Knockemstiff, also known as "Glenn Shade" or "Shady Glenn", is an unincorporated area located in northeastern Huntington Township, Ross County, Ohio, United States, to the southwest of Chillicothe.

==History==
A number of stories exist to explain the community's unusual name. One claims that a tremendous brawl broke out when the community was in its infancy. More humorous is the tale of a woman who confronted her preacher during a Sunday morning worship service, informing the clergyman that her husband was cheating on her. She wanted the preacher's advice, and his response was straightforward: "Knock 'em stiff". A variant of the story is that a preacher came across two women fighting over a man, and advised the women that the man was not likely to be worth their trouble and that someone should "knock him stiff". Another explanation is that it was named from one of the many slang terms used for moonshine.

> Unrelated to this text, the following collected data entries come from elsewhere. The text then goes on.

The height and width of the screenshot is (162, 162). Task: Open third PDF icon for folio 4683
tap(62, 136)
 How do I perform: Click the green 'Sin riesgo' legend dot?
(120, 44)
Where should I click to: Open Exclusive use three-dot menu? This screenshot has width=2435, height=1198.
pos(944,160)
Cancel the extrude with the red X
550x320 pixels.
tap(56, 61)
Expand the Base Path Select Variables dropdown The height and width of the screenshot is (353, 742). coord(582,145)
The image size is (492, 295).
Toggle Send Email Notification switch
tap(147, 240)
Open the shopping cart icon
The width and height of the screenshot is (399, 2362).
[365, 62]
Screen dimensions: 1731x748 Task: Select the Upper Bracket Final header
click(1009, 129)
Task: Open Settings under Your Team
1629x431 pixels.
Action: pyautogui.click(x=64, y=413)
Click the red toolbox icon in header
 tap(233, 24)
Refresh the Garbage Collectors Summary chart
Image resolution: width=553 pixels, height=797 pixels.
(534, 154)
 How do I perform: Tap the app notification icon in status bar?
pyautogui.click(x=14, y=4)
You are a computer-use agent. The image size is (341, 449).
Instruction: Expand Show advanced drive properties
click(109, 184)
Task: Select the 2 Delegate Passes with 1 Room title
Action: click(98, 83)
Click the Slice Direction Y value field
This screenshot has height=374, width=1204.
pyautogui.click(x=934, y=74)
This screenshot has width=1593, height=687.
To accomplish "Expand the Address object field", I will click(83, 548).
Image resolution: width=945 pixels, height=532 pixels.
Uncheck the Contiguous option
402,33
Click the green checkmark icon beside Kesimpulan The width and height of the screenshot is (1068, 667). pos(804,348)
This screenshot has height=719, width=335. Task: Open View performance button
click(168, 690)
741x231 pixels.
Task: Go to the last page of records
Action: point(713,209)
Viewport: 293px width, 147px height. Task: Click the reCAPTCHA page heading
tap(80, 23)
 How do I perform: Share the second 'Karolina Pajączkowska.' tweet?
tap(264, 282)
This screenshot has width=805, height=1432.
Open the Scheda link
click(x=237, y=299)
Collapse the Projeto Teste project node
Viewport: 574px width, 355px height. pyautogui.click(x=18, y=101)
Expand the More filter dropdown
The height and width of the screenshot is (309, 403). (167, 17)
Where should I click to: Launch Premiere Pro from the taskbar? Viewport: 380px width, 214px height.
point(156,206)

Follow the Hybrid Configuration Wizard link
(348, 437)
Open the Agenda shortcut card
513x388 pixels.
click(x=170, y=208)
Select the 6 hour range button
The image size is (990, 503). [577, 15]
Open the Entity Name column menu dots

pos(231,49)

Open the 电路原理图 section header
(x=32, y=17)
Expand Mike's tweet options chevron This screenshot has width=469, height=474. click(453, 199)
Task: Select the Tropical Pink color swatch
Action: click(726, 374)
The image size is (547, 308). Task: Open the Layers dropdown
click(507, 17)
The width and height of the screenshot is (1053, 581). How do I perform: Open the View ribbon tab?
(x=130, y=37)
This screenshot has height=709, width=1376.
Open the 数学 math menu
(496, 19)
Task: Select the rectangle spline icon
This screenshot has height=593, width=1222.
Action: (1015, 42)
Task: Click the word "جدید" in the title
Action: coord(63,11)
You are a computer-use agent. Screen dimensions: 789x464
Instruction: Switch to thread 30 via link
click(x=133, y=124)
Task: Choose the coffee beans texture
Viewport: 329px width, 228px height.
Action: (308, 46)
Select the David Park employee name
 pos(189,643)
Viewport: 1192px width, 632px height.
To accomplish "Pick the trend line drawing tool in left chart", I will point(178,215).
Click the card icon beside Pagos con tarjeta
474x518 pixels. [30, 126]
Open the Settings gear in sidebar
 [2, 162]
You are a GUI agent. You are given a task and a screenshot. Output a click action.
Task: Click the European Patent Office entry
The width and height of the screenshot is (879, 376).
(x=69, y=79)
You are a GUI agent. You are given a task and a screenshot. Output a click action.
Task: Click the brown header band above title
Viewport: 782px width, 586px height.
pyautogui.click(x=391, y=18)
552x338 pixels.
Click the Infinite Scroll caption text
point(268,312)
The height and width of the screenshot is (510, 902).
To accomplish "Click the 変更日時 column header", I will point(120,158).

Local residents say that moonshining was formerly common in the area surrounding the community, which had a reputation for rowdiness.

==Geography==
Knockemstiff sits at an elevation of 692 ft. The Geographic Names Information System gives Knockemstiff's coordinates as 39°16′04″ N, 83°07′09″ W, placing the original hamlet at the junction of Black Run Road (County Road 156) and Shady Glen Road. A number of more recent rural residences now occupy the same area.

==In popular culture==
The community's name is also the title of a collection of short stories written by Ross County native Donald Ray Pollock.

Part of the movie The Devil All the Time, based on Pollock's book of the same name, is set in Knockemstiff.